■ **Stored data**

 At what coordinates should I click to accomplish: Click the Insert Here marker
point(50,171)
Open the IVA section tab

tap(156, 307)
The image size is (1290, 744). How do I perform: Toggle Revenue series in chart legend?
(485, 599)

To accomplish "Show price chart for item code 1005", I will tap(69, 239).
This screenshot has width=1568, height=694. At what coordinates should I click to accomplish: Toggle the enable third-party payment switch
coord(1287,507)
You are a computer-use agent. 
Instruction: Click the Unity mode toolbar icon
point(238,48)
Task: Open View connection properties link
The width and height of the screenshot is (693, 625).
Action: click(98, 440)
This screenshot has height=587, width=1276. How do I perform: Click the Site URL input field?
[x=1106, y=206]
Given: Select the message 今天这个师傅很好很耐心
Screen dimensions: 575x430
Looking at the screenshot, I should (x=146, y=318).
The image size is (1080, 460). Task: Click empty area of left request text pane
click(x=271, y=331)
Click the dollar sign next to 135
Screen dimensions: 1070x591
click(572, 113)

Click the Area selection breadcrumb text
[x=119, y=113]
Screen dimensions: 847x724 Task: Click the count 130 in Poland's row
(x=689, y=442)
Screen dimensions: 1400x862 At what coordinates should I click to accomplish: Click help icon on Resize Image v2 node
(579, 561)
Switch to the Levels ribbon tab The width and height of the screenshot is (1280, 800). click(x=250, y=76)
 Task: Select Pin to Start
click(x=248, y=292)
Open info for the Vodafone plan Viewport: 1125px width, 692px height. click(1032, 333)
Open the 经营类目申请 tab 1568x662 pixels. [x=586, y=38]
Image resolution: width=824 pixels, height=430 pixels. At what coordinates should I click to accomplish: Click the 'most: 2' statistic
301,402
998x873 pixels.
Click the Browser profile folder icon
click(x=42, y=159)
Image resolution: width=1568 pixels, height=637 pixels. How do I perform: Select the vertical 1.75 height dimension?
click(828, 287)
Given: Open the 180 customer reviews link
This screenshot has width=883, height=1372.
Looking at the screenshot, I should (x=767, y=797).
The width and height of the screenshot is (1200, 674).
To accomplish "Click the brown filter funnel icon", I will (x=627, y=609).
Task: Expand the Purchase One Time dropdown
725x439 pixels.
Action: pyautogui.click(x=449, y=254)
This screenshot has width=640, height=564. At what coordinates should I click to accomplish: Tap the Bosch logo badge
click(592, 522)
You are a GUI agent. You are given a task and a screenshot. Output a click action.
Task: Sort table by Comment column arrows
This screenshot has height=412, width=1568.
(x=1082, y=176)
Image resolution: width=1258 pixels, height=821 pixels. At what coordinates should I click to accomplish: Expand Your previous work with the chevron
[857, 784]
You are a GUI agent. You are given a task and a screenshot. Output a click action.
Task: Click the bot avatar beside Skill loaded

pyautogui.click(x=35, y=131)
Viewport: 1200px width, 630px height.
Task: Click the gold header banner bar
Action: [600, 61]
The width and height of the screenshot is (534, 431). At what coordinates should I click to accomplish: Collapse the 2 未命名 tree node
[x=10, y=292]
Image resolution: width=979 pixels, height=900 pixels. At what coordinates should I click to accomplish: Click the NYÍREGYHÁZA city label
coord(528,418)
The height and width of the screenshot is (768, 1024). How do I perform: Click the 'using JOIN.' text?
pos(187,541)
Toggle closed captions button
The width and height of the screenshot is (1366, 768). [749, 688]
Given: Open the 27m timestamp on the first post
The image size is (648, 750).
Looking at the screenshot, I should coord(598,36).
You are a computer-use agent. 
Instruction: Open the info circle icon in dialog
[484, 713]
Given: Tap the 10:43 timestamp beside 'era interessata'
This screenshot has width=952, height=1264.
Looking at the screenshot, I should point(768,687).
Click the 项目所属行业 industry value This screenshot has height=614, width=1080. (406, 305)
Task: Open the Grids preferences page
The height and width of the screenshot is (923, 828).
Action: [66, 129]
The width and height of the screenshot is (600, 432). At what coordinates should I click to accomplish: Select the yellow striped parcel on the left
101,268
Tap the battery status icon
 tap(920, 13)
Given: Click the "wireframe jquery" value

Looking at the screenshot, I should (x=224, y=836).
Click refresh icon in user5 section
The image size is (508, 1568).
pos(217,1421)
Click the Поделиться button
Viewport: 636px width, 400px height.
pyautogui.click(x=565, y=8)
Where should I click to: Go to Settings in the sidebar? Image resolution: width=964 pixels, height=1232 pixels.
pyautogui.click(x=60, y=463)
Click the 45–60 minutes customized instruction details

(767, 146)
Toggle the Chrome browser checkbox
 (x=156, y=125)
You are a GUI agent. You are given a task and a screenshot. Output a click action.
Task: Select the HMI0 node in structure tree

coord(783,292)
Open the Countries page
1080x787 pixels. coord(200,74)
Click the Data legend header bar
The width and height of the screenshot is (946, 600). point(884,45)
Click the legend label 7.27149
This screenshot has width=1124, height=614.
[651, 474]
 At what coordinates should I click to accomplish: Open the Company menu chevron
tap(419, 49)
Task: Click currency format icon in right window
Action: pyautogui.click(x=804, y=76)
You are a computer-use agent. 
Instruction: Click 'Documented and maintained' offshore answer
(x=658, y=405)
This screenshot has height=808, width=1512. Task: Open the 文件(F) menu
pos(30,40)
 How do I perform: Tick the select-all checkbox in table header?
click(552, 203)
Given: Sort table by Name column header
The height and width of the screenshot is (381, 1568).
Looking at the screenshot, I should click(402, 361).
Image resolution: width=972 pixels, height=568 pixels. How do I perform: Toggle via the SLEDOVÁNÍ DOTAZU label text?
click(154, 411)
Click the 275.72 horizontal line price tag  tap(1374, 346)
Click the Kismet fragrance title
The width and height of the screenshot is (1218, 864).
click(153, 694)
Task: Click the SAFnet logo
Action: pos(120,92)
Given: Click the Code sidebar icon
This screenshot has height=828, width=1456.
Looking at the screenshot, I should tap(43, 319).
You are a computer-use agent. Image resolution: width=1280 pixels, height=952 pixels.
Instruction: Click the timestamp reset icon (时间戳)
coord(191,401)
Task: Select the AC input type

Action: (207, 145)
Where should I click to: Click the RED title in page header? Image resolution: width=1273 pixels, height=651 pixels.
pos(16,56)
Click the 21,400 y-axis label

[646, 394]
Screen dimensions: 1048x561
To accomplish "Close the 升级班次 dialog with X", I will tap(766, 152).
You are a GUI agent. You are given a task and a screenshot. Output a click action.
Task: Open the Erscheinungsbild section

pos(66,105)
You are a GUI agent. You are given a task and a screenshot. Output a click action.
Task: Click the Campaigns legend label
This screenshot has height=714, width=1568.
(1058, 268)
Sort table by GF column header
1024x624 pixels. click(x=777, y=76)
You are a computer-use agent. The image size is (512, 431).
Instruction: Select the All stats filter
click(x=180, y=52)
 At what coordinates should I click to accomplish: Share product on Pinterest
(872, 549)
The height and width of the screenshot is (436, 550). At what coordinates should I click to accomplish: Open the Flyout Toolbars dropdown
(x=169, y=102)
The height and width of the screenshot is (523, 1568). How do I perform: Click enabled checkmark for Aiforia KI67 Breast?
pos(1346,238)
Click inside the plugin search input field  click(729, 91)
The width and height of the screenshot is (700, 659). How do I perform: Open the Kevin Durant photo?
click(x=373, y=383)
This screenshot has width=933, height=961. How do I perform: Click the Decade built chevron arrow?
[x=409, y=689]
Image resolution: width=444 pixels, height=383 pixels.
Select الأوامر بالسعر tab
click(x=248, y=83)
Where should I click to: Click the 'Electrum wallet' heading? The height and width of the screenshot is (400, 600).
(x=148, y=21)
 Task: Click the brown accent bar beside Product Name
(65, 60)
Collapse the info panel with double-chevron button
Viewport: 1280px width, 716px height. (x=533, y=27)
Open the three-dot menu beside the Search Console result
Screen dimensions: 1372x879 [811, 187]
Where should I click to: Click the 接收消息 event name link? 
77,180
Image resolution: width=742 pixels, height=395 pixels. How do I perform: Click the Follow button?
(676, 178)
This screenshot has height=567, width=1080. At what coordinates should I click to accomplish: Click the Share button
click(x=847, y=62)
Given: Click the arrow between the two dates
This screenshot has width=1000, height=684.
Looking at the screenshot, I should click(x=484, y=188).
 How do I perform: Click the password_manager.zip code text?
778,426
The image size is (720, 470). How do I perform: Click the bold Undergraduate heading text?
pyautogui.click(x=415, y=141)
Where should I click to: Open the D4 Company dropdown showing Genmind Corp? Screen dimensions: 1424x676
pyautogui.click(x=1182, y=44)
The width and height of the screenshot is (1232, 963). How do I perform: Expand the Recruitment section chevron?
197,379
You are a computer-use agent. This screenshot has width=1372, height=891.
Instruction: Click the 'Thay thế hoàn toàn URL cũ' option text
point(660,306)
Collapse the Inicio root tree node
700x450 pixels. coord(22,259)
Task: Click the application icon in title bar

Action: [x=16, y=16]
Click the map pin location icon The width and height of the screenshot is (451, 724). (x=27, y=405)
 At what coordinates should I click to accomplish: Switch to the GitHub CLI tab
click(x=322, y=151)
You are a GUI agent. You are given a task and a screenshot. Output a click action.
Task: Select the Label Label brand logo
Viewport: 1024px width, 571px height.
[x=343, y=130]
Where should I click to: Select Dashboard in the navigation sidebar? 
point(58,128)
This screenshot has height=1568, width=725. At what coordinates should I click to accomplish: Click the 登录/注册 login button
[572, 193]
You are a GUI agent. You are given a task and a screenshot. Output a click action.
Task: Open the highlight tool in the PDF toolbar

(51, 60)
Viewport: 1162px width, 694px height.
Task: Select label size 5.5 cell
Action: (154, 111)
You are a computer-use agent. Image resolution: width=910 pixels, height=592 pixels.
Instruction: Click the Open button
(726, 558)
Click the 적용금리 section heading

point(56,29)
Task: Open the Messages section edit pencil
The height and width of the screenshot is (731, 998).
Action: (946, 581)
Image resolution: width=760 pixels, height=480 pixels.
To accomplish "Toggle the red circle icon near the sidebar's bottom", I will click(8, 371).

■ **WORK REQUIRED**
Lines holding the word "computer" should be counted across the entries; state only how many there are.

■ **ANSWER TO THE EXERCISE**
7